人生で影響を受けた人物会話による“掛け算”を通して、別の視点を得よう
教授陣によるリレーコラム/人生で影響を受けた人物【58】
私はイスラム教に関わる思想を研究していますが、古典テキストの読み方を徹底的に教えていただいたのは東京大学・名誉教授の鎌田繁先生です。
イスラム教に関わるあらゆるテキストのベースとなるクルアーンは、意味が明白な部分もあれば、そうではない部分もあります。そのため、どう解釈していくかが鍵になりますが、大学時代は多くの量を短時間で読み解いていくことが当たり前でした。
しかし、大学院で受講した鎌田先生のゼミでは、一語一語かみしめながら読み解くスタイル。全く違う方法で衝撃を受けたのです。
例えば、クルアーン解釈のテキストが難解になると、先生は1時間近く沈思黙考。また、三文程度読むのに3時間かけることもありました。
先生が考え込まれると、私たち研究仲間も睡魔と戦い、時に負けながら、様々な読みの可能性を探り、一番しっくりくる言葉をみんなで選んでいきました。
また、これなら間違いないと思った訳を先生に提出した時には1時間沈黙。間違っていたのかと焦りましたが、解は決して1つではなかったのです。
解釈として一番しっくりくる表現は何か、誤解はないか、など、様々な方向から考えることを求められていたんですね。

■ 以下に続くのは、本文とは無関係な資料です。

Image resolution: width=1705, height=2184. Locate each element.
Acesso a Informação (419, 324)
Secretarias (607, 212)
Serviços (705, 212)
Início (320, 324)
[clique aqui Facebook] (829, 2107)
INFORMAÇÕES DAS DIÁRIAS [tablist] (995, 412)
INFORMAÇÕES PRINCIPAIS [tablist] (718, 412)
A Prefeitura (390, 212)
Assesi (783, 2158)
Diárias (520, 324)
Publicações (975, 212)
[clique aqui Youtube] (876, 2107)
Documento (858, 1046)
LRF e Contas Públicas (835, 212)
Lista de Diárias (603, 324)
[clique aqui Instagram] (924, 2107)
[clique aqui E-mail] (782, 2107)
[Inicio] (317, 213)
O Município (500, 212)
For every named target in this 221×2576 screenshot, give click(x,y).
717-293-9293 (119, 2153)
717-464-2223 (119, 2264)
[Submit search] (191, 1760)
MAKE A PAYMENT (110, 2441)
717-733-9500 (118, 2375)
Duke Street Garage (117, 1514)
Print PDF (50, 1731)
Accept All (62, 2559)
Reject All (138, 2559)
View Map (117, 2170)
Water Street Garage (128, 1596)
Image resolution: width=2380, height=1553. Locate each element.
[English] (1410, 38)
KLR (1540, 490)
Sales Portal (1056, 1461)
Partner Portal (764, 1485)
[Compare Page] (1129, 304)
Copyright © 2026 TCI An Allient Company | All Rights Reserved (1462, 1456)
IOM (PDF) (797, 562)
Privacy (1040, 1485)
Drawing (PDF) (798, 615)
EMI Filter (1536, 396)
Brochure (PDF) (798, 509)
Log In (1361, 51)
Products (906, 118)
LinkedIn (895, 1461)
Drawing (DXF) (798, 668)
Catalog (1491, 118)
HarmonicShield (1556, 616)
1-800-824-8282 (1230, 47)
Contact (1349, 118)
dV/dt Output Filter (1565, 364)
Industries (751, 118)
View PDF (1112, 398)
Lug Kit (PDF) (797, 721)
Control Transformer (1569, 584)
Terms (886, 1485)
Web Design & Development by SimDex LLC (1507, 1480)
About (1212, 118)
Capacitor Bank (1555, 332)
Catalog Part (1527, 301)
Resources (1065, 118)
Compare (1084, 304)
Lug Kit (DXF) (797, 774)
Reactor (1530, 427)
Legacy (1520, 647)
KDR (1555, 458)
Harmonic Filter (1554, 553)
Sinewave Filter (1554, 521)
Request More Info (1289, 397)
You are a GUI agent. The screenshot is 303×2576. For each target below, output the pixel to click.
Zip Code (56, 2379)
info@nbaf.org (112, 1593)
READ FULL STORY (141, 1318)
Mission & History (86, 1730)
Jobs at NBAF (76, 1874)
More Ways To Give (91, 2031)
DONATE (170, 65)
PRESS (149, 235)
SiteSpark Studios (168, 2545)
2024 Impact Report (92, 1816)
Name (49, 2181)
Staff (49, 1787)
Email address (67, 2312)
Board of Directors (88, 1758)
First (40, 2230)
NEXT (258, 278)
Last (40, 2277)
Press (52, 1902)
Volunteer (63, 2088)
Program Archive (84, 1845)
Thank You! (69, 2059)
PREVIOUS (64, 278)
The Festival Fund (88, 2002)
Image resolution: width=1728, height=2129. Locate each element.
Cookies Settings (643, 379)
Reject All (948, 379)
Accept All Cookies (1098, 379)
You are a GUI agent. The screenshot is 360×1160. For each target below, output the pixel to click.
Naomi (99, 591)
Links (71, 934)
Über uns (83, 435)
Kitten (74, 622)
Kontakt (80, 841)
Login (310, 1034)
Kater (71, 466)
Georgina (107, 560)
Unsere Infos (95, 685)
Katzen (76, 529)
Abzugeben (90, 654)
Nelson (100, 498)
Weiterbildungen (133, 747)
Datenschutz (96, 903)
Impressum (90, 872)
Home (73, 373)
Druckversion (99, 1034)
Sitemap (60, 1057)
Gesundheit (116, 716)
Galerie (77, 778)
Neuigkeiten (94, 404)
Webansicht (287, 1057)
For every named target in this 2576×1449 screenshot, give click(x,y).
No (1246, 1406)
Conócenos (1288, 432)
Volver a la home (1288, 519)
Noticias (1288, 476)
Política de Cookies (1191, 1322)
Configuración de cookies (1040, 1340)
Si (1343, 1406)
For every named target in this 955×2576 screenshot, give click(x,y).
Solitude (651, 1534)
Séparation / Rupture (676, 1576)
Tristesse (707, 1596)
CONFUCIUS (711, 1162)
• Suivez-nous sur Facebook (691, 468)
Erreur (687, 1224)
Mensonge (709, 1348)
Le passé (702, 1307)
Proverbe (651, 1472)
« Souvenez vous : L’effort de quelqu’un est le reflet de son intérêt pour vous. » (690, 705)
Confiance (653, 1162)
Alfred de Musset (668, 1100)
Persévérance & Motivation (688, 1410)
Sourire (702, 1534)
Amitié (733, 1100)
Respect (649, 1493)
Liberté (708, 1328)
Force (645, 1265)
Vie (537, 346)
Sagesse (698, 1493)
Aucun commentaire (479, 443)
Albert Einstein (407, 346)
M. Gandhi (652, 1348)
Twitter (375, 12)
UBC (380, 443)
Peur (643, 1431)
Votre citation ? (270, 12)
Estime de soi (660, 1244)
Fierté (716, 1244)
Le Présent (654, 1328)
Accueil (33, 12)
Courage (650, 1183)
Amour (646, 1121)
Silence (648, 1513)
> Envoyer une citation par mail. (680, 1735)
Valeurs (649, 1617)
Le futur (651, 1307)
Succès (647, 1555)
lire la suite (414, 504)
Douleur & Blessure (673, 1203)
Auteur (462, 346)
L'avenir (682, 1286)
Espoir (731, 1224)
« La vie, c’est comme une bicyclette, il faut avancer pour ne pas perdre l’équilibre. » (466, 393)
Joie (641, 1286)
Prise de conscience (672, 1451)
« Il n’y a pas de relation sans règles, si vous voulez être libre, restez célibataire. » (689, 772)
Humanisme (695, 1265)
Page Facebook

今では、答えが1つではないことは理解できますし、そもそも正解がないということもあります。まずはいろいろな方向から考え、必ず全員に意見を聞く。先生はこれを徹底されていました。
私も授業ではなるべく全員の意見を聞くようにしていますね。意見の中には共通点や、いいなと思うところなど、必ずヒントになるものがあるはずで、そこを捉えることが大切だと感じています。
自分で知識を積み上げていくことももちろん大事で、それは足し算になると思いますが、私は人と話したり議論したりすることは、単純な増え方ではない“掛け算”の要素があると思っています。
どんなにくだらないことでも、とりあえず話をして相手を知る。人の意見に耳を傾け、別の視点も大事にする。これはビジネスシーンにおいても重要なポイントではないでしょうか。
※記事の内容は、執筆者個人の考え、意見に基づくものであり、明治大学の公式見解を示すものではありません。